Es wird deutlich, dass die Religion tatsächlich einen Unterschied in der deutschen Gesellschaft macht – kurz gesagt: „religion matters“. Damit Religion einen positiven Beitrag zum gesellschaftlichen Zusammenhalt leisten kann, ist jedoch entscheidend, was und wie die Menschen glauben. Gerade in Krisenzeiten kann eine persönliche Gottesbeziehung den Gläubigen Halt und Hoffnung geben und sie zu Vertrauen, Solidarität und Engagement motivieren. Dabei kann vor allem eine soziale religiöse Praxis „brückenbildend“ sein – denn: Über die Einbindung in religiöse Gemeinschaften und dort stattfindende Interaktionen werden Werte und Normen vermittelt, aber auch eigene Weltvorstellungen immer wieder hinterfragt und diskutiert. Im Gegensatz dazu bergen eine rein privat gelebte Frömmigkeit und insbesondere exklusive Glaubensvorstellungen gesellschaftliches Spaltungspotential.
Best Practice – Beispiele
religiöser Beiträge zum gesellschaftlichen Zusammenhalt
Abschließend möchte ich „Best Practice“ Beispiele nennen, wie Religion konkret zum gesellschaftlichen Zusammenhalt beitragen kann. Das „Haus der Religionen“ in Bern (Schweiz) z.

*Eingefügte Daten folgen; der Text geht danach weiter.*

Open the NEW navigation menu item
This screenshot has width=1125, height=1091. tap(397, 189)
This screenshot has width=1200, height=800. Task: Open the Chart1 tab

B. schafft sowohl Raum für die Entfaltung der einzelnen religiösen Traditionen als auch gemeinsame Orte der Begegnung „unter einem Dach“. Die internationale Fokolar-Bewegung setzt sich weltweit für „Einheit in der Vielfalt“ ein, inspiriert von einer einfachen, verbindenden Alltagsspiritualität und intensiv gelebter Beziehungen. Darüber hinaus bringt die internationale Jugendbewegung „Coexister“ (vor kurzem auch in Deutschland als eingetragener Verein registriert) Menschen unterschiedlicher Glaubensvorstellungen und Weltanschauungen zusammen. Sie ermöglicht gegenseitiges Kennenlernen und Verständnis füreinander. So trägt sie z. B. über Solidaritätsaktionen und Dialogveranstaltungen zu Intergruppen-Freundschaften, sozialem Frieden und gesellschaftlicher Kohäsion bei.
___
Autorin: Carolin Hillenbrand, Studium der Politikwissenschaft und Theologie in Mainz, Südafrika und Heidelberg (Master of Arts), wissenschaftliche Mitarbeiterin und Doktorandin am Exzellenzcluster „Religion und Politik“ an der WWU Münster, dort Leiterin der aktuellen Corona-Studie (zu Religion, gesellschaftlichem Zusammenhalt und Verschwörungstheorien).
Zur Teilnahme an der Studie: https://umfrage.ivv1.uni-muenster.de/corona-umfrage2020/
Foto: Gabriel Crismariu / unsplach.com
[1] Die Fallauswahl nicht auf einem Zufallsprinzip basiert, sondern ein Online-Teilnahmelink wurde breit gestreut. Höher gebildete Personen mittleren Alters, Westdeutsche sowie religiöse Menschen sind etwas überrepräsentiert im Vergleich zu den realen Bevölkerungsverhältnissen in Deutschland.